Se in passato ad essere prese di mira erano soprattutto le aziende più grandi e visibili, o quelle che per loro natura trattano dati sensibili e di maggior valore, questo ormai non vale più. Ogni organizzazione può cadere vittima di un attacco, perché i dati che tratta sono fondamentali per il proprio business, e i criminali lo sanno perfettamente.
Spesso la consapevolezza della potenzialità dei danni la si acquisisce in un momento successivo, a fatti avvenuti:
- Quando non si riesce più ad accedere ai propri dati o applicazioni
- Quando i processi produttivi e distributivi si interrompono e si è già nelle mani del criminale che chiede un riscatto
- Quando improvvisamente decadono le certezze relative anche al backup dei dati (di cui è comunque assolutamente fondamentale disporre sempre) molto spesso oggetto dell’attività inibitoria del ransomware oppure della “panacea” universale del cloud.

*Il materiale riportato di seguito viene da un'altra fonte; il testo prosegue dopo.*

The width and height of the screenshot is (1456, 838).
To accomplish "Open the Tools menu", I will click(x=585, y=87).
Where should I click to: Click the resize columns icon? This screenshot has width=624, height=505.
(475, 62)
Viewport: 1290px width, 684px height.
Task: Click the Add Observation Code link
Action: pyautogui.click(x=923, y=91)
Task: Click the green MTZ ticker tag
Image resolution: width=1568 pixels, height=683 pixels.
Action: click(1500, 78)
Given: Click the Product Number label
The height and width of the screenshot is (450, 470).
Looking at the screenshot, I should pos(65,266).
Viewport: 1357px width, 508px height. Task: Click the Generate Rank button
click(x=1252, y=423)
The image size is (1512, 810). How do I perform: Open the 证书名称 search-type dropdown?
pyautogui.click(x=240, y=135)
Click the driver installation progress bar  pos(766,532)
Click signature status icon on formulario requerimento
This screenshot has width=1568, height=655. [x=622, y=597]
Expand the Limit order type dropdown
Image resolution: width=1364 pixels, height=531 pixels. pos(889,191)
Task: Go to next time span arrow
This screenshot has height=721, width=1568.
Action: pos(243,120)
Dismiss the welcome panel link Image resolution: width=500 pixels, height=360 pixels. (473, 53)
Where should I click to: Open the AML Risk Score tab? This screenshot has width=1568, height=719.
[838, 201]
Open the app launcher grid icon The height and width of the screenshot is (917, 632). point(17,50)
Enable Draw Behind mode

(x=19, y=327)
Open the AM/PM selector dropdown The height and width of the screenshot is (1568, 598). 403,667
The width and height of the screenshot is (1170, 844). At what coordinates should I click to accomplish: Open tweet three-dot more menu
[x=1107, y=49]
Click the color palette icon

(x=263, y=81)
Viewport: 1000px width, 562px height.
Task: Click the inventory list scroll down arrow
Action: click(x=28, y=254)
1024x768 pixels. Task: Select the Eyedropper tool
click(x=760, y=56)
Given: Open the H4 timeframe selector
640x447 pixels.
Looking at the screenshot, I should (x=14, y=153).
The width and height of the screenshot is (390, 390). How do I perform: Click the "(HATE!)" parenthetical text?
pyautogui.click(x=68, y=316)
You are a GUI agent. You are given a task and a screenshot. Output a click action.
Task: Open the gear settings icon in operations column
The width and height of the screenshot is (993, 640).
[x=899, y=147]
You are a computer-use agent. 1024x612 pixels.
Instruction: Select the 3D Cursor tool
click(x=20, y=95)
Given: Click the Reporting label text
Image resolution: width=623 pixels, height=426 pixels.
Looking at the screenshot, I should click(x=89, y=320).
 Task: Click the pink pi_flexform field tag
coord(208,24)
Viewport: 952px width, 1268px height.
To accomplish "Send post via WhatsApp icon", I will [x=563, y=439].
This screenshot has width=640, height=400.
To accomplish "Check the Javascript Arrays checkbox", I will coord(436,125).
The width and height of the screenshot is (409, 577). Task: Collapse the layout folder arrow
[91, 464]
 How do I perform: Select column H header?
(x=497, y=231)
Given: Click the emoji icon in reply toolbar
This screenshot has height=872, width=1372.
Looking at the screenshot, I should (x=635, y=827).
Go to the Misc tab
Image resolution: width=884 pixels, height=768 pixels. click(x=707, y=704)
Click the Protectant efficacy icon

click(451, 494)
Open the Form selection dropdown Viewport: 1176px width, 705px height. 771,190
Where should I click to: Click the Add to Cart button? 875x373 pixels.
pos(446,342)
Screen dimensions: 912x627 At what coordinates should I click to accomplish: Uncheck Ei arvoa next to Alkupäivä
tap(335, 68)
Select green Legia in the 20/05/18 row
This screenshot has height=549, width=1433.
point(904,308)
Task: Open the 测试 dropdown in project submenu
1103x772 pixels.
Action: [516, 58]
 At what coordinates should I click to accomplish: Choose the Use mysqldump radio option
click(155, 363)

In situazioni sempre più numerose ambienti informatici ibridi, con server on premise e nel cloud – dove però il servizio provvisionato ha spesso registrato solamente funzionalità di servizio e di contratto relative all’uso dell’infrastruttura (Infrastructure as a Services) – hanno subìto la propagazione del ransomware.
Non aiuta, inoltre, la mancanza di separazione tra le attività IT e quelle che devono essere focalizzate sulla gestione cyber, come spesso avviene nelle aziende di più piccole dimensioni dove invece è necessaria una specializzazione verticale senza compromessi.
Efficacia di reazione e trasparenza di analisi possono rappresentare un ulteriore limite, situazione però superabile laddove vi è una proattiva collaborazione tra IT e cyber che può risultare vincente congiuntamente alla terzietà e all’investimento di tempo, competenza e focalizzazione di ruolo che solo un Security Provider può assicurare.
Una sola cura: la soluzione risiede nell’attività preventiva per limitare il rischio dell’attacco attraverso vulnerability assessment e azioni combinate per l’innalzamento della consapevolezza da parte di tutti gli utenti, la disponibilità di tecnologie innovative di Threat Intelligence e di “deception” operate dagli specialisti di Security Operation Center con modalità di monitoraggio continuativo e proattivo, la disponibilità di competenze specialistiche di “pronto intervento” post evento per una rapida ed efficace mitigazione del danno e una successiva normalizzazione.